By IANS,
Dhaka : Lawyers for five former Bangladesh Army officers have sought a review of the Supreme court verdict handing them the death sentence for killing the country’s founding father Sheikh Mujibur Rahman, his family members and political associates 34 years ago.
They wrote to the government, utilising a legal provision that allows for appeal within 30 days, soon after a five-judge bench confirmed death sentence awarded by a high court, rejecting their appeal Thursday.
Lawyer Abdullah al-Mamun said the murder deserved punishment, but the trial was not as per law, The Daily Star quoted him as saying Friday.
Mamun contended that the accused should have been tried by a military court, which the government has rejected saying they were either dismissed or retired.
Mamun said: “President Sheikh Mujibur Rahman was the commander-in-chief. So, their trial should have been held under Army Act.”
A five-judge bench of the appellate division of the Supreme Court heard the case for 29 days and delivered the judgement Thursday.
Political parties demanded that the killers be hanged without any delay and the verdict was welcomed by all of them, media reports said.
These included Jamaat-e-Islami (JeI), the country’s largest Islamist party that had opposed the freedom movement and whose current top leaders stand accused of killing unarmed civilians in 1971.
JeI Secretary General Ali Ahsan Mohammad Mojahid said: “Bangladesh Jamaat-e-Islami believes in the rule of law. We are respectful to the verdict of the highest court after a long hearing.”

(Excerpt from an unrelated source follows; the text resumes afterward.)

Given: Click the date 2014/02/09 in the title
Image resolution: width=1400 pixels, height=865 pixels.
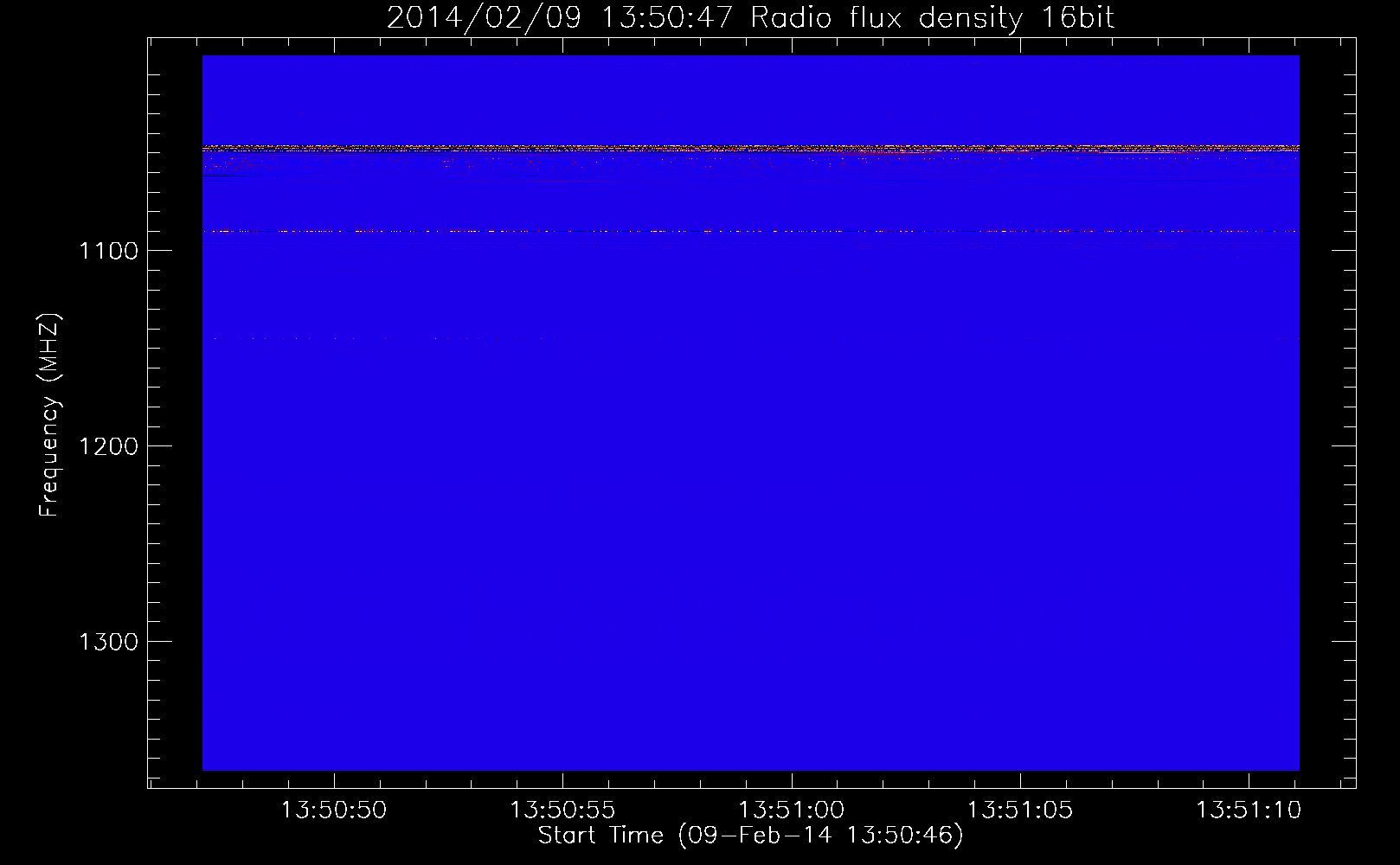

Main opposition Bangladesh Nationalist Party (BNP) said the rule of law had been established.
BNP’s senior leader Maudud Ahmed who had been a lawmaker under Sheikh Mujib before switching political sides, rejected the complicity charge in the 1975 killings that was levelled against another slain president Gen. Ziaur Rahman.
The charge was politically motivated, Maudud Ahmed said while referring to Ziaur Rahman who was deputy army chief during the killings and later went on to become a military strongman and eventually the country’s president (1978-81).
Zia, who founded the BNP, was himself killed in a military coup in May 1981. His widow, Begum Khaleda Zia, who took over the reins, twice became prime minister and is now the leader of the opposition.
Retired general H.M. Ershad, another military strongman and the country’s longest-serving president (1982-90), also welcomed the verdict against the officers, some of whom he had given diplomatic assignments.